Despite the Sucker Punch, I don’t believe the universe wants me to stop doing what I’m doing just yet.  It simply reminded me that standing up for your principles will sometimes mean that you’re going to take some shots in the process.

 

 

Five Years Later

Over the past fives there has been some significant changes, while other things have remained relatively intact. I’ve changed my mind on a number of things and make no apologies.

I still prefer free-weights over machine training, however I am not as opposed to machines as I once was and they serve a purpose beyond aesthetic development.

It’s been my observation that many trainers cannot teach the proper execution of the basic barbell lifts, or even machines for that matter.  This is indicative of a problem in the certification process.  The value of courses with live components that test ones ability to perform and coach lifts cannot be emphasized enough.  Simply passing a written exam is not enough, not matter how academically challenging.

Bodyweight training has always been present, and over the past two years has increased in my programming.

I still don’t train people on unstable objects, but would if there was a direct need. Trainers that are quick to put people on unstable surfaces often have a very hard time telling me their “why?” behind the exercise.

My client base has completely changed completely, and many of the clients I had five years ago are still with me. For that, I am a blessed man.  In addition to my in-person training, I have several international clients as well as deployed military personnel.  At present, all my clients are younger than me.

Five years ago greater than 70% of my clients were older than me and nearly 100% had notable physical issues.  Although it partly contributed to minor professional burnout, part of me misses working with that population, and I still believe they are under-served.  I’ve found that I do best when my client types are relatively balanced. Being something of an extrovert by nature, I thrive with stimulation.

# DATA BELOW
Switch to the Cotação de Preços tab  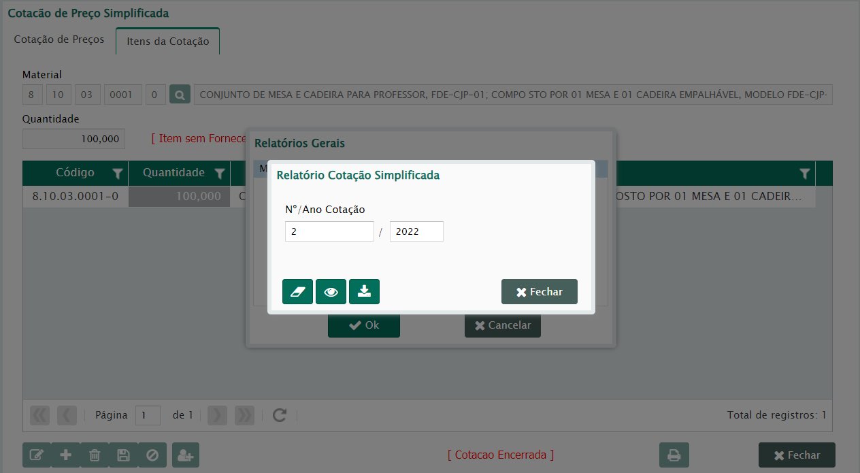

# THINGS TO DO
1. Answer these questions using the training passage:
(a) What does the writer still prefer over machine training?
(b) Over what period has bodyweight training increased in the writer's programming?
(c) Five years ago, what share of the writer's clients were older than the writer?
2. Reproduce the training passage word for word from "It’s been my" to "how academically challenging.".

# ACTIVITY ANSWERS
1.
(a) Free-weights.
(b) Over the past two years.
(c) Greater than 70%.

2.
It’s been my observation that many trainers cannot teach the proper execution of the basic barbell lifts, or even machines for that matter.  This is indicative of a problem in the certification process.  The value of courses with live components that test ones ability to perform and coach lifts cannot be emphasized enough.  Simply passing a written exam is not enough, not matter how academically challenging.